É claro que há diferenças. Nos bailes de corredor (dentro e fora dos clubes/boates) haviam um número crescente de gangues rivais, assassinatos, covardias (um monte batendo em um) e por isso foram proibidos (talvez ainda ocorram em certos lugares). Quando as brigas foram pras ruas a coisa começou a desandar. Perdeu-se o controle. Como no filme. Mas, tb como em Clube da Luta, o que haviam eram pessoas comuns, que no dia-a-dia eram nada além de peças do sistema. Pessoas que naquele momento eram heróis, ídolos. Até hoje eu lembro do nome de uns lendários em Magé. Ali no corredor eles tinham o que não tinham na vida: poder e respeito.

Assim como Durden e o personagem de Norton. Então eu precisei crescer, ler o livro e rever o filme pra ver que o Clube da Luta já fazia parte da minha vida, de certo modo.
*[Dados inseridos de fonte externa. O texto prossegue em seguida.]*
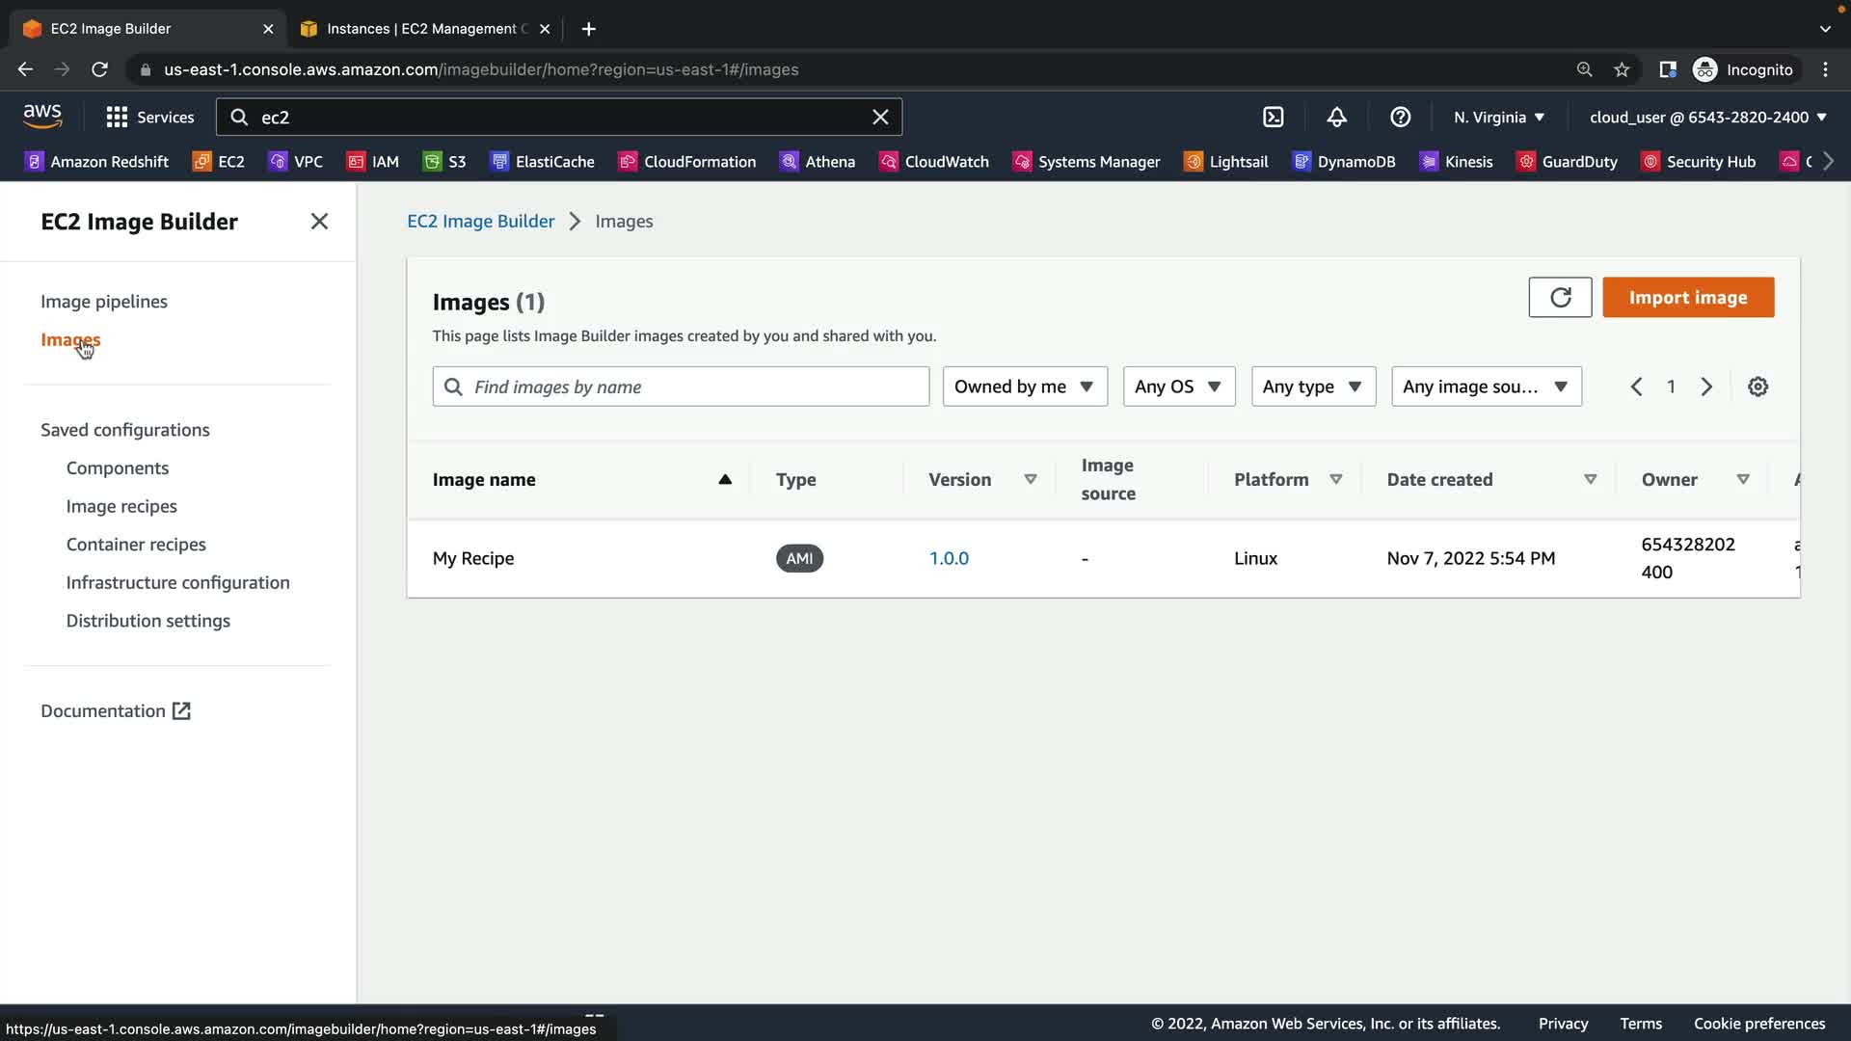
Task: Clear the ec2 search text
Action: tap(879, 117)
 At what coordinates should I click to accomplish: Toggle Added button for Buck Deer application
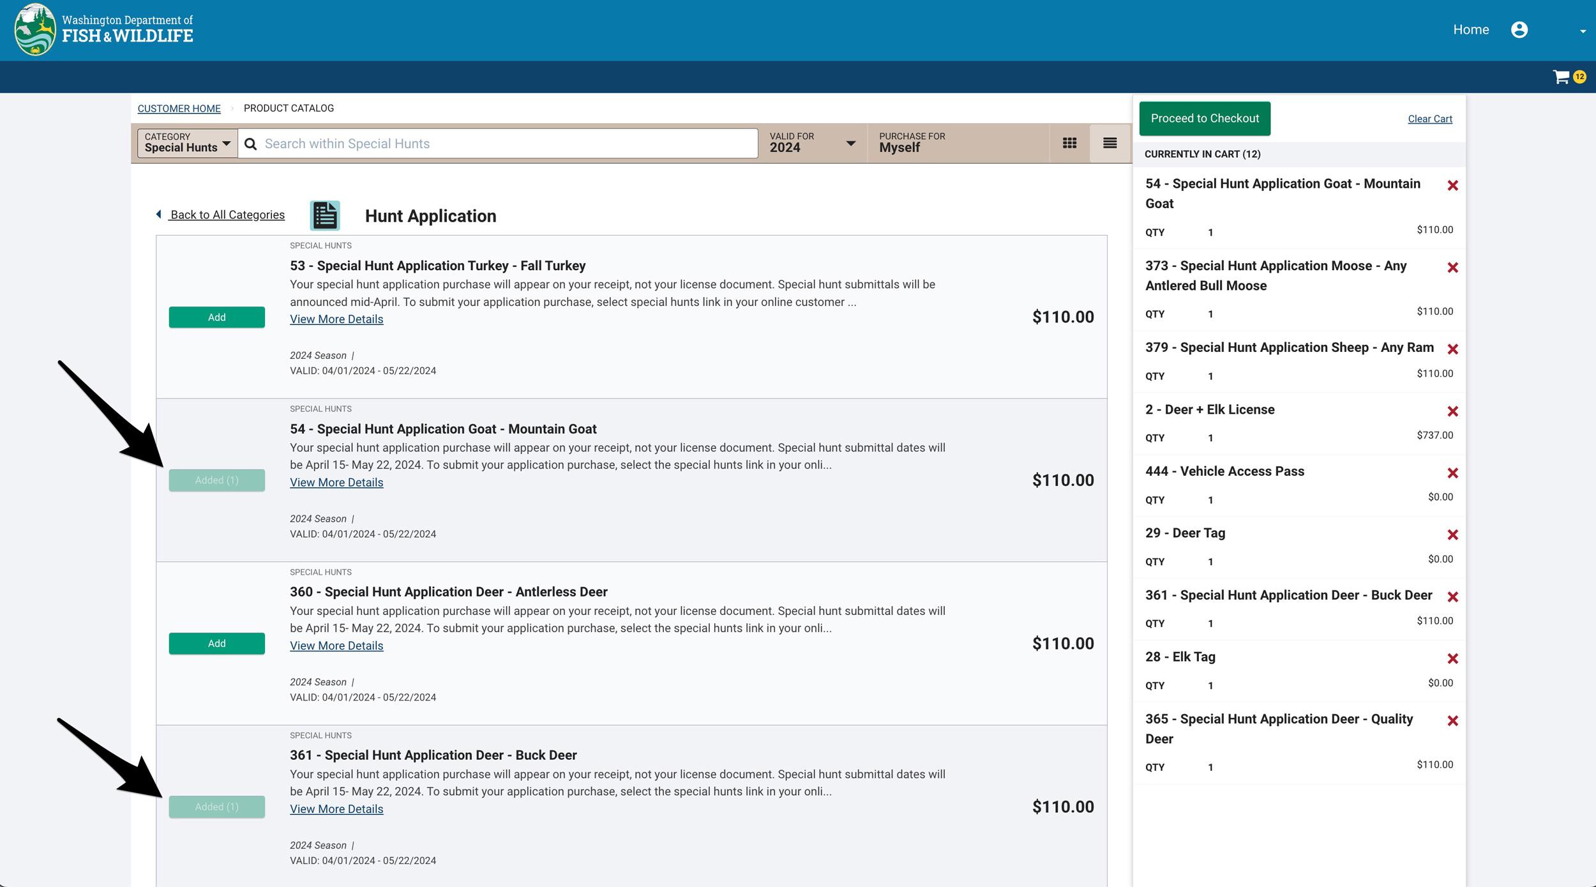click(x=216, y=807)
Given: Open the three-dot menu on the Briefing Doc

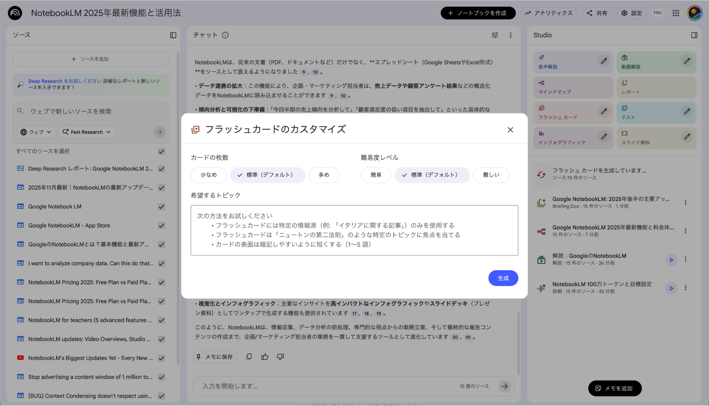Looking at the screenshot, I should pos(686,202).
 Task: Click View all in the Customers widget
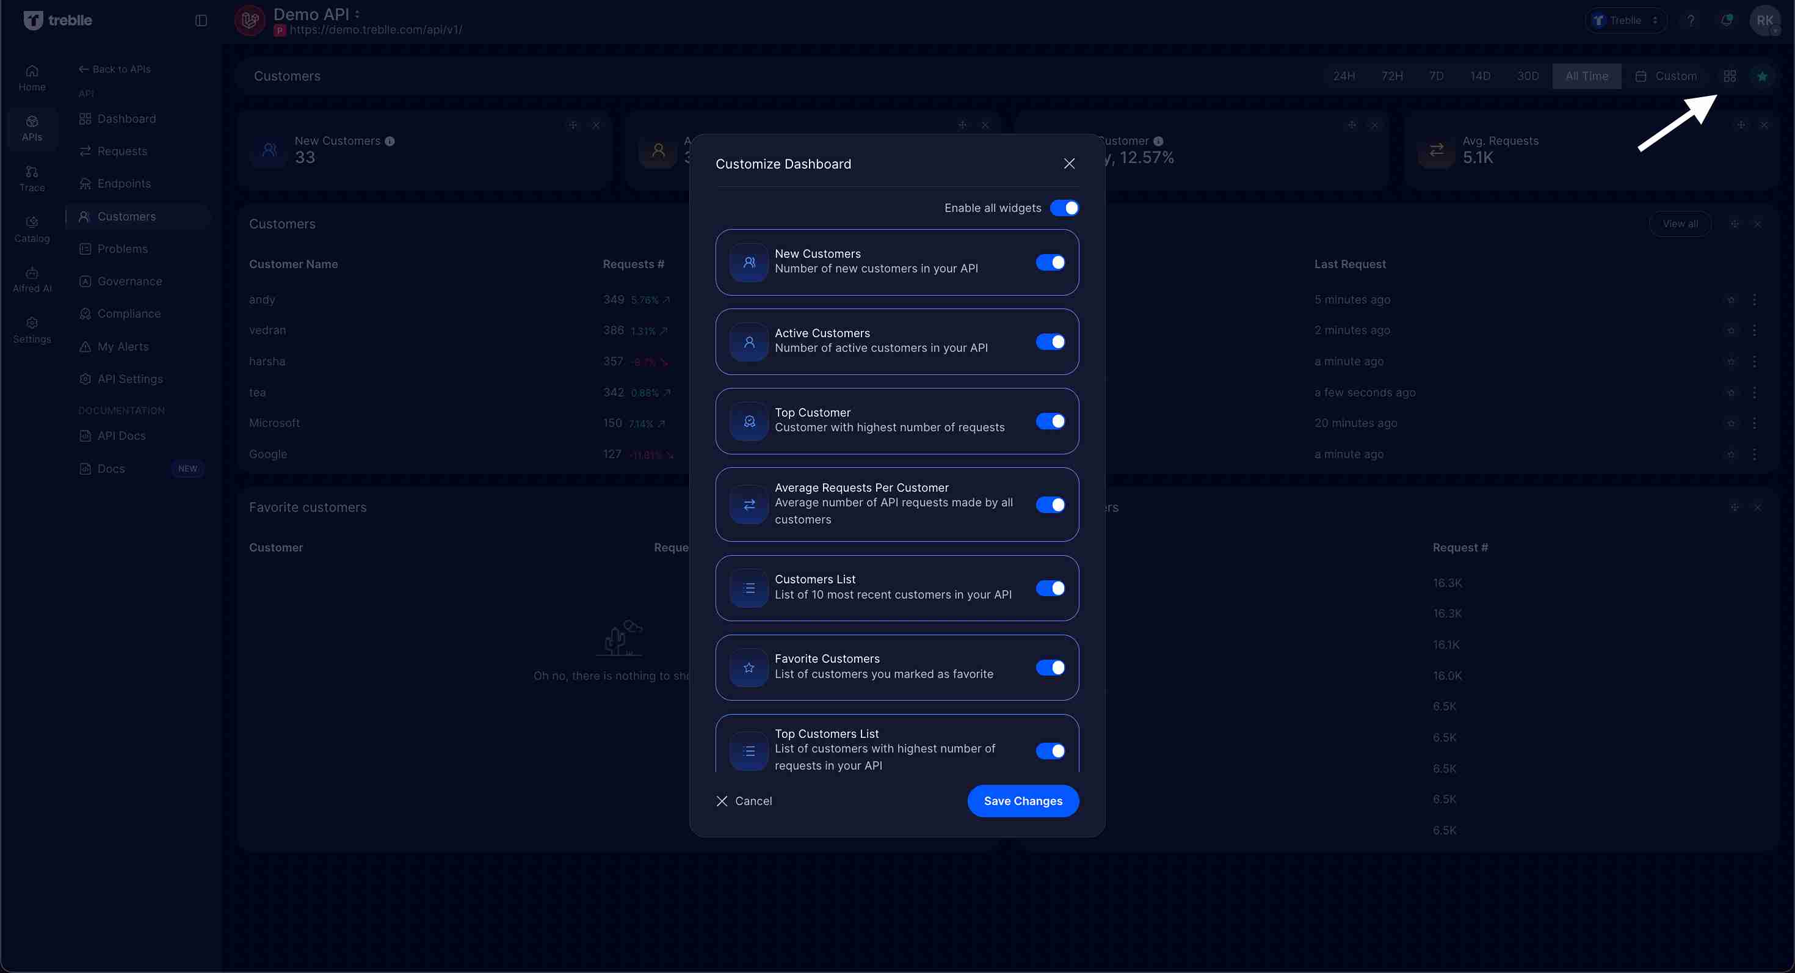pos(1680,224)
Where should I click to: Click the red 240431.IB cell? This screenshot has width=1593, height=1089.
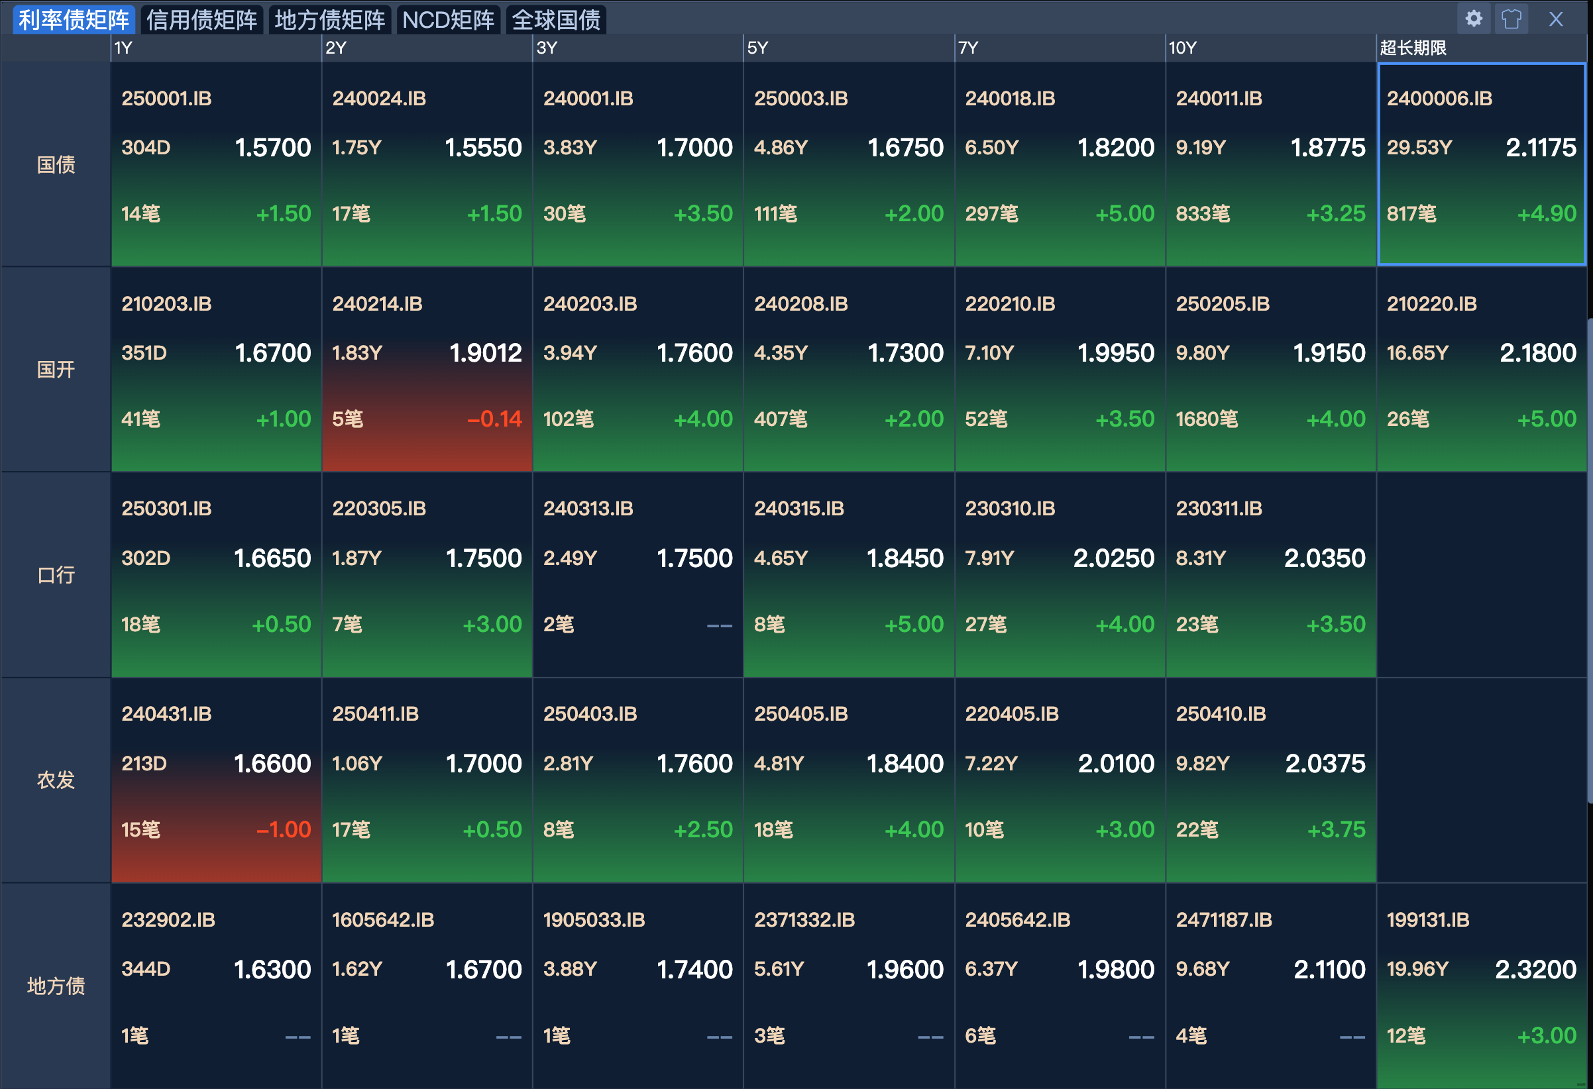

"Tadaaaaaam! Te pegamos de novo!",
me zoariam Chuck, Pitt e Norton.

Um comentário:

Lua disse...

Se o pessoal de Magé souber que você escreveu sobre os bailes deles, sabendo que a primeira e a segunda regra do Clube da Luta é não falar sobre o Clube da Luta, você não vai ter buraco fundo o suficiente pra se esconder...risos.

Meu trabalho de conclusão da matéria "Imagem e Comunicação" lá na pós foi sobre o Fight Club. Peguei por um viés mais psicológico, mas se tu quiser ler qualquer hora dessas, senhor mestrado...risos.

Adorei esse blog, vou pôr nos favoritos! Até fiz um pra mim há um tempo atrás, mas ainda não postei, acredita????